[AArch64] Improve code generation for logical instructions taking

immediate operands. This commit adds an AArch64 dag-combine that optimizes code generation for logical instructions taking immediate operands. The optimization uses demanded bits to change a logical instruction's immediate operand so that the immediate can be folded into the immediate field of the instruction. This recommits r300932 and r300930, which was causing dag-combine to loop forever. The problem was that optimizeLogicalImm was returning true even when there was no change to the immediate node (which happened when the immediate was all zeros or ones), which caused dag-combine to push and pop the same node to the work list over and over again without making any progress. This commit fixes the bug by returning false early in optimizeLogicalImm if the immediate is all zeros or ones. Also, it changes the code to compare the immediate with 0 or Mask rather than calling countPopulation. rdar://problem/18231627 Differential Revision: https://reviews.llvm.org/D5591 llvm-svn: 301019
author: Akira Hatanaka <ahatanaka@apple.com> 2017-04-21 18:53:12 +0000
committer: Akira Hatanaka <ahatanaka@apple.com> 2017-04-21 18:53:12 +0000
commit: 22e839f4b2d2406c81bf31a343ee0afa73e53bcb (patch)
tree: 2dd53c8c29bc4c1e9076e29f1971534b0d7cb2e8 /llvm/lib/Target
parent: 134d94f9a339be22c22af1014f00eeca03884675 (diff)
download: bcm5719-llvm-22e839f4b2d2406c81bf31a343ee0afa73e53bcb.tar.gz
bcm5719-llvm-22e839f4b2d2406c81bf31a343ee0afa73e53bcb.zip
6 files changed, 152 insertions, 7 deletions
diff --git a/llvm/lib/Target/AArch64/AArch64ISelLowering.cpp b/llvm/lib/Target/AArch64/AArch64ISelLowering.cpp
index 7796c44d666..a7c98fbb425 100644
--- a/llvm/lib/Target/AArch64/AArch64ISelLowering.cpp
+++ b/llvm/lib/Target/AArch64/AArch64ISelLowering.cpp
@@ -91,6 +91,7 @@ using namespace llvm;
 
 STATISTIC(NumTailCalls, "Number of tail calls");
 STATISTIC(NumShiftInserts, "Number of vector shift inserts");
+STATISTIC(NumOptimizedImms, "Number of times immediates were optimized");
 
 static cl::opt<bool>
 EnableAArch64SlrGeneration("aarch64-shift-insert-generation", cl::Hidden,
@@ -105,6 +106,12 @@ cl::opt<bool> EnableAArch64ELFLocalDynamicTLSGeneration(
     cl::desc("Allow AArch64 Local Dynamic TLS code generation"),
     cl::init(false));
 
+static cl::opt<bool>
+EnableOptimizeLogicalImm("aarch64-enable-logical-imm", cl::Hidden,
+                         cl::desc("Enable AArch64 logical imm instruction "
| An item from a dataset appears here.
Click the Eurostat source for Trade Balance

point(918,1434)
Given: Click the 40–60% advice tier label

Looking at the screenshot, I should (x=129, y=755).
+                                  "optimization"),
+                         cl::init(true));
+
 /// Value type used for condition codes.
 static const MVT MVT_CC = MVT::i32;
 
@@ -787,6 +794,140 @@ EVT AArch64TargetLowering::getSetCCResultType(const DataLayout &, LLVMContext &,
   return VT.changeVectorElementTypeToInteger();
 }
 
+static bool optimizeLogicalImm(SDValue Op, unsigned Size, uint64_t Imm,
+                               const APInt &Demanded,
+                               TargetLowering::TargetLoweringOpt &TLO,
+                               unsigned NewOpc) {
+  uint64_t OldImm = Imm, NewImm, Enc;
+  uint64_t Mask = ((uint64_t)(-1LL) >> (64 - Size)), OrigMask = Mask;
+
+  // Return if the immediate is already all zeros, all ones, a bimm32 or a
+  // bimm64.
+  if (Imm == 0 || Imm == Mask ||
+      AArch64_AM::isLogicalImmediate(Imm & Mask, Size))
+    return false;
+
+  unsigned EltSize = Size;
+  uint64_t DemandedBits = Demanded.getZExtValue();
+
+  // Clear bits that are not demanded.
+  Imm &= DemandedBits;
+
+  while (true) {
+    // The goal here is to set the non-demanded bits in a way that minimizes
+    // the number of switching between 0 and 1. In order to achieve this goal,
+    // we set the non-demanded bits to the value of the preceding demanded bits.
+    // For example, if we have an immediate 0bx10xx0x1 ('x' indicates a
+    // non-demanded bit), we copy bit0 (1) to the least significant 'x',
+    // bit2 (0) to 'xx', and bit6 (1) to the most significant 'x'.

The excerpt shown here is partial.